What I've been thinking about it what this means for the common claim that Matthew and Luke's genealogies of Jesus are contradictory. I guess the assumption of that claim is that there's only one genealogical path between and two people who have the ancestor/descendant relation. Given the common Hebrew practice of including certain ancestors in a list and not others, sometimes for theological purposes (e.g. 14 generations as a multiple of 7, the desire to show legitimate kingship, or emphasis on Gentiles and sinners in the ancestry), these two facts alone could explain why there could be two genealogies that are so different. The common responses by evangelicals to this issue deal with some specific issues (e.g. Levirate marriage with a biological father and a legal father), but I've always thought that they missed this obvious general point.

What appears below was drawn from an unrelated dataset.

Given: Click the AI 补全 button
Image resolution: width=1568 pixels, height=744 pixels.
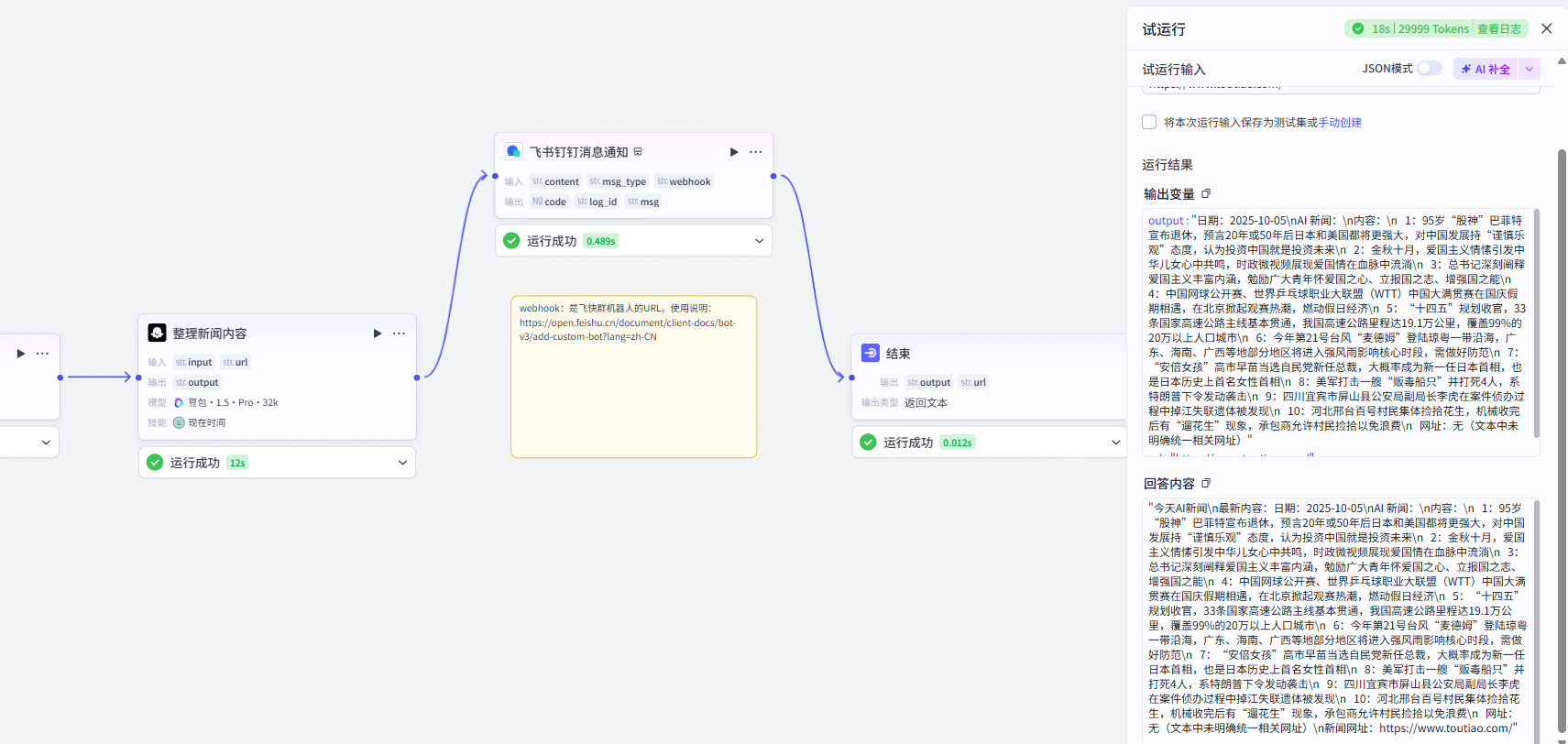Looking at the screenshot, I should point(1486,69).
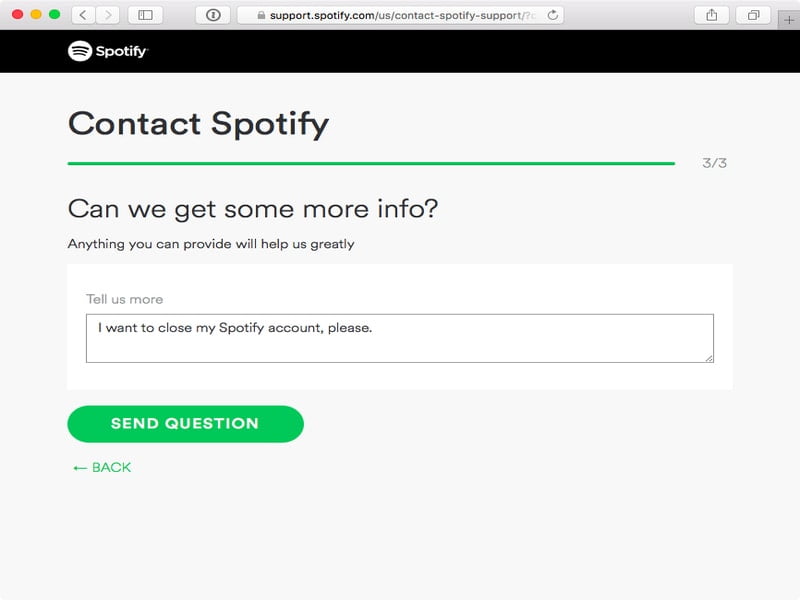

It's always struck me as strange that Matthew, who spends so much time explaining old covenant fulfillment in Jesus as Messiah, would make up a genealogy, or anything for that matter. Similar, it would be a little odd that Luke, who made such a great effort to investigate matters (Luke 1:1-4), would have made it up. If the traditional authorship is right, Luke would have had access to Jesus' brother Judas and could have checked on some of it, and Matthew would have known Mary even. I'm aware that many modern scholars reject the only reliable witness we have to who put these gospels together, so they dodge this point, but that's just poor historical method.